Undoubtedly the most important modern African American intellectual, Du Bois virtually invented modern African American letters and gave form to the consciousness animating the work of practically all other modern African American intellectuals to follow. But more than that, he reshaped how the complex experience of America and African America could be understood. He left Americans—black and white—a legacy of intellectual tools, a language with which they might analyze their present and imagine a future.
In May of 1961 Kwame Nkrumah, then President of Ghana, whom Du Bois had met and known since 1945, invited Du Bois to move to Ghana to undertake direction of the preparation of an ‘Encyclopedia Africana’, an interdisciplinary global publication to document the experience and historical contributions of African peoples in the world.

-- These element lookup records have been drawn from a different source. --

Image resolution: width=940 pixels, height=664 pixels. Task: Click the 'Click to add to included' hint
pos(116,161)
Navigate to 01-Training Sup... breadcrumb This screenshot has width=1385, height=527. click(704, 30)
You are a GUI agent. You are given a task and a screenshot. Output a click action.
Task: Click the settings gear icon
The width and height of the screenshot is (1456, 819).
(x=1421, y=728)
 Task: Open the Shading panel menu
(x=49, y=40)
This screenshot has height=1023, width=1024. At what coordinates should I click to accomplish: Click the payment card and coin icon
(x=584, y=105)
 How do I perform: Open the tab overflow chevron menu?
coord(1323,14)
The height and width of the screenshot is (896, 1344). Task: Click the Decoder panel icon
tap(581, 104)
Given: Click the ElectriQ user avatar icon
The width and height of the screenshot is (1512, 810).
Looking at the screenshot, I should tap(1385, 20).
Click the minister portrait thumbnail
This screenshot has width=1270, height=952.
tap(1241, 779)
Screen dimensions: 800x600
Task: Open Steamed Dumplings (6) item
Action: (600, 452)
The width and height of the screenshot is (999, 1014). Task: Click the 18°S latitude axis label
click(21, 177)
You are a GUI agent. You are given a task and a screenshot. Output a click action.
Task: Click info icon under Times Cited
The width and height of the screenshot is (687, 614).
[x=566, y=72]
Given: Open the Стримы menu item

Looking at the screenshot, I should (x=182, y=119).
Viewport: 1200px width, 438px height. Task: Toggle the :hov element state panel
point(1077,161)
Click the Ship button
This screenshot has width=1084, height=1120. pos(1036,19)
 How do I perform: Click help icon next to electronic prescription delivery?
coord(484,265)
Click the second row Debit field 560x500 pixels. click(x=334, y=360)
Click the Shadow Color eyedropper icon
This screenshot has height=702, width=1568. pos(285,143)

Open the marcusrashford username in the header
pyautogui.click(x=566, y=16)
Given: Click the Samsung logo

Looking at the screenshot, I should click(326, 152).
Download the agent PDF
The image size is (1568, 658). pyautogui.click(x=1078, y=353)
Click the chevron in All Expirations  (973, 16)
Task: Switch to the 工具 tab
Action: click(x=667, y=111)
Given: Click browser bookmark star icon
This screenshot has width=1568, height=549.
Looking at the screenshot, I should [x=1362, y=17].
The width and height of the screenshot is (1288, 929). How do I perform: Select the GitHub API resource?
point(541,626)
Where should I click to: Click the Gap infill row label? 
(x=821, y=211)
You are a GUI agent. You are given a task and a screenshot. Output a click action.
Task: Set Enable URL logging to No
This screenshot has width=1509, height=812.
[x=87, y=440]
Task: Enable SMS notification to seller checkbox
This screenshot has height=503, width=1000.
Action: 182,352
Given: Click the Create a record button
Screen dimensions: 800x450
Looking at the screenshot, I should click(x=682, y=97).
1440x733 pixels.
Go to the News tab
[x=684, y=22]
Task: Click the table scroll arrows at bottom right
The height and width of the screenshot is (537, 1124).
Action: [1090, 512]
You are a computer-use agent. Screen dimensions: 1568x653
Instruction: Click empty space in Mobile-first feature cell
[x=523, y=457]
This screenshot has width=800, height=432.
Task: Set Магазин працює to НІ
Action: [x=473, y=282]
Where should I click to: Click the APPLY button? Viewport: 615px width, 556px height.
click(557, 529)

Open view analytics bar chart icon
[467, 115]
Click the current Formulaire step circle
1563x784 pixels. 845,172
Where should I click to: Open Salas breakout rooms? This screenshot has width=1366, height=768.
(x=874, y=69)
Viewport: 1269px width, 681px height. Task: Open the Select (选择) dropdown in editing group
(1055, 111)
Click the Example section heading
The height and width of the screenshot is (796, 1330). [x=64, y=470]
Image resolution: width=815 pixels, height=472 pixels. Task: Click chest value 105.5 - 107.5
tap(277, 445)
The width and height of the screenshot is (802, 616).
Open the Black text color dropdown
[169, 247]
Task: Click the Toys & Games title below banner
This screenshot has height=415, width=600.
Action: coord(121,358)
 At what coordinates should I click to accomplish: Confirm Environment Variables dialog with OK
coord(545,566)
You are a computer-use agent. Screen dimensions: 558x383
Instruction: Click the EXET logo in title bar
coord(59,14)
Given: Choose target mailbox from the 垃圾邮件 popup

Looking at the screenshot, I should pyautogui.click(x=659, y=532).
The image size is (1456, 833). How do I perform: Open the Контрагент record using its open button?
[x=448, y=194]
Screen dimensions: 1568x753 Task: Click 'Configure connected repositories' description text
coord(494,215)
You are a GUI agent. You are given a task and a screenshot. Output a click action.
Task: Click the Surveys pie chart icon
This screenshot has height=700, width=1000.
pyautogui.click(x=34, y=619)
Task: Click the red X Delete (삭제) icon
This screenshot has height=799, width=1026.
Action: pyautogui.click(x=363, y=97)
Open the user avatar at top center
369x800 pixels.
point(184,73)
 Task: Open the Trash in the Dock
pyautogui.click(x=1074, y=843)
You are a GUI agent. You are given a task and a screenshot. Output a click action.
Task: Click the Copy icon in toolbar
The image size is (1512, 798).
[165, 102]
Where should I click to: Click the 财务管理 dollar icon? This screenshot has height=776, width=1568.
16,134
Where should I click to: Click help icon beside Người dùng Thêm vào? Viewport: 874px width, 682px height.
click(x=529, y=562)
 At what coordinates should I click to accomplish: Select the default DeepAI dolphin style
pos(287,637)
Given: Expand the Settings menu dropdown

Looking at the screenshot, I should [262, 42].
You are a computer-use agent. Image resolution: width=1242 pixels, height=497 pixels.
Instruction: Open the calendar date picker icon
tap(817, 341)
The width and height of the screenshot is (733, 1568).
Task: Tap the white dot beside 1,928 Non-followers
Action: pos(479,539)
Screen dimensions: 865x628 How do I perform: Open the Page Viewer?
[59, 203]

From late 1961 to 1963 Du Bois lived a full life in Accra, the Ghanaian capital, working on the Encyclopedia. He died on August 27, 1963 the day before his American compatriots assembled for the March on Washington for Jobs and Freedom. He was interred in a state funeral outside Christiansborg Castle in Osu, formerly a holding pen for the slave cargoes bound for the Americas.
In 1984, Du Bois’s remains were removed from the Christiansborg Castle in Osu to its present site at No. 22, 1st Circular Road, near the American Embassy in Accra. The following year, the W. E. B. Du Bois Memorial Centre for Pan African Culture was opened, with Du Bois’s library, a museum, and the mausoleum where he and his late wife, Shirley Graham Du Bois, are buried.